Spaldwick is a village and civil parish in Cambridgeshire, England. Spaldwick lies approximately 6 miles (10 km) west of Huntingdon, near Catworth. Spaldwick is situated within Huntingdonshire which is a non-metropolitan district of Cambridgeshire as well as being a historic county of England.

In the village there is a school, playgroup, service station, a village shop called number twelve, a church and a public house called The George.

In 1085 William the Conqueror ordered that a survey should be carried out across his kingdom to discover who owned which parts and what it was worth. The survey took place in 1086 and the results were recorded in what, since the 12th century, has become known as the Domesday Book. Starting with the king himself, for each landholder within a county there is a list of their estates or manors; and, for each manor, there is a summary of the resources of the manor, the amount of annual rent that was collected by the lord of the manor both in 1066 and in 1086, together with the taxable value.

Spaldwick was listed in the Domesday Book in the Hundred of Leightonstone in Huntingdonshire; the name of the settlement was written as Spalduic and Spalduice in the Domesday Book. In 1086 there was just one manor at Spaldwick; the annual rent paid to the lord of the manor in 1066 had been £16 and the rent had increased to £22 in 1086.
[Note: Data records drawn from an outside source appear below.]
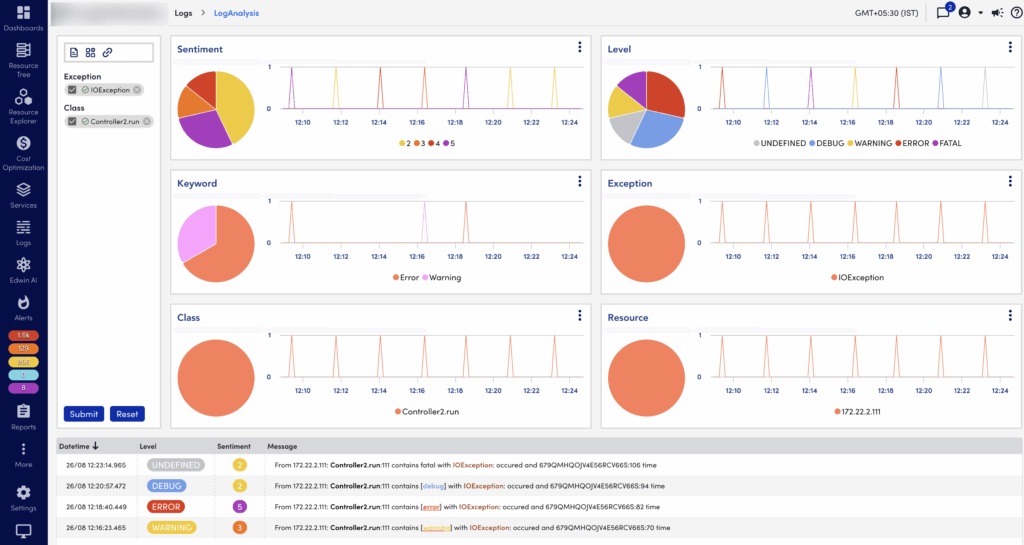This screenshot has width=1024, height=545.
Task: Open the chat messages icon with badge
Action: [942, 12]
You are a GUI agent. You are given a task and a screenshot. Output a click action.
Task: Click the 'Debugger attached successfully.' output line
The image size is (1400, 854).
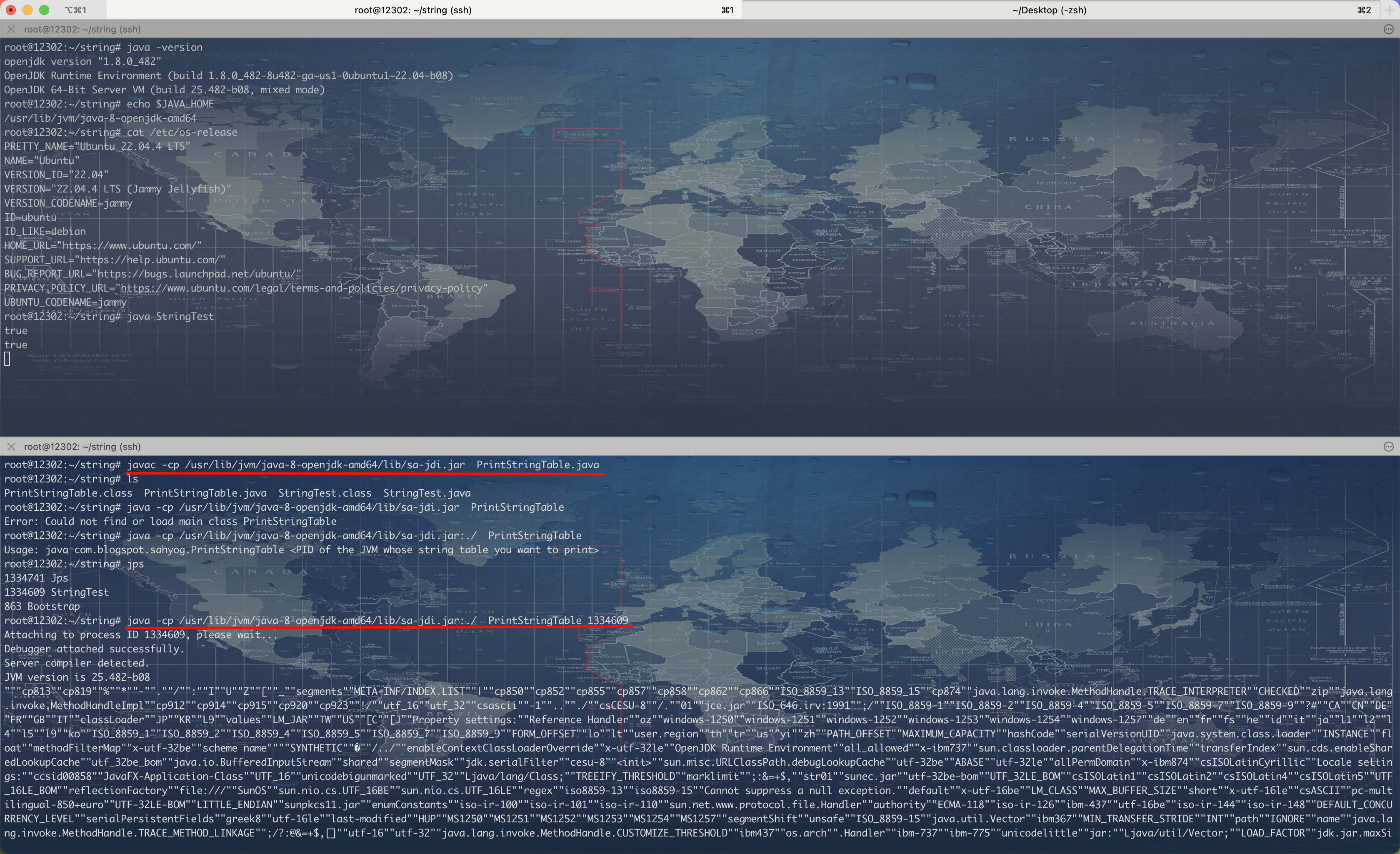94,649

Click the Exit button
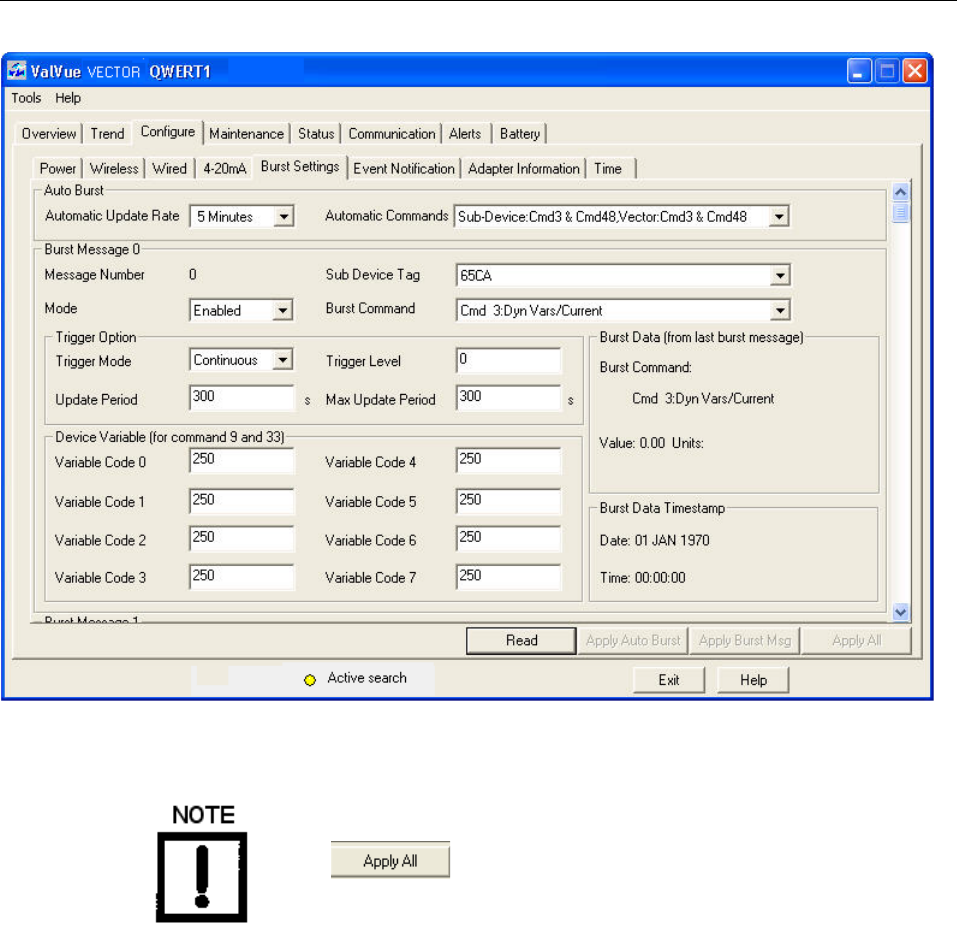click(669, 680)
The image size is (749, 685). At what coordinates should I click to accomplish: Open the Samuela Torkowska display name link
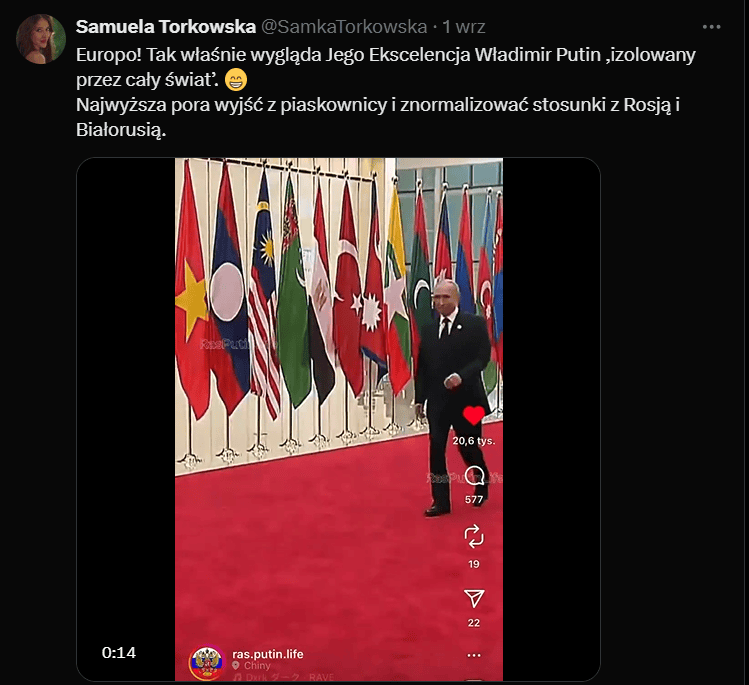pyautogui.click(x=166, y=27)
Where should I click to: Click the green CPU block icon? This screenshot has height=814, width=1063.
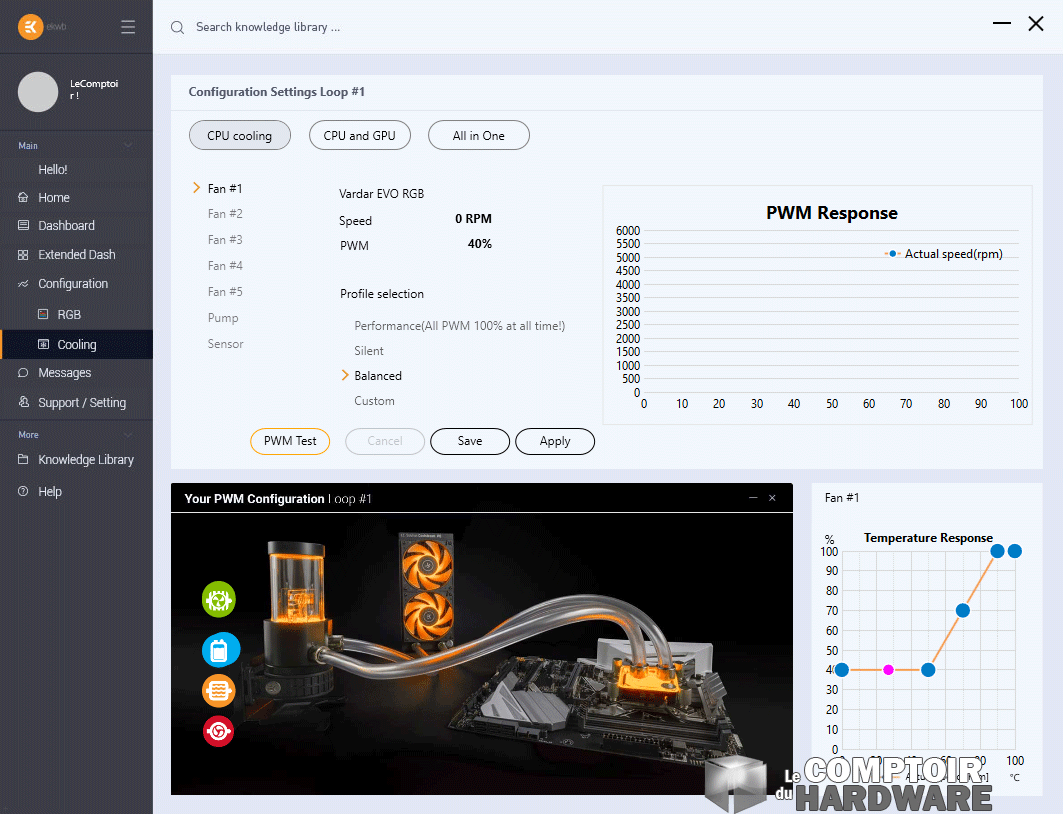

The Domesday Book does not explicitly detail the population of a place but it records that there were 60 households at Spaldwick. There is no consensus about the average size of a household at that time; estimates range from 3. 5 to 5. 0 people per household. Using these figures then an estimate of the population of Spaldwick in 1086 is that it was within the range of 210 and 300 people.

The Domesday Book uses a number of units of measure for areas of land that are now unfamiliar terms, such as hides and ploughlands. In different parts of the country, these were terms for the area of land that a team of eight oxen could plough in a single season and are equivalent to 120 acres (49 hectares); this was the amount of land that was considered to be sufficient to support a single family. By 1086, the hide had become a unit of tax assessment rather than an actual land area; a hide was the amount of land that could be assessed as £1 for tax purposes. The survey records that there were 29 ploughlands at Spaldwick in 1086. In addition to the arable land, there was 160 acres (65 hectares) of meadows, 60 acres (24 hectares) of woodland and a water mill at Spaldwick.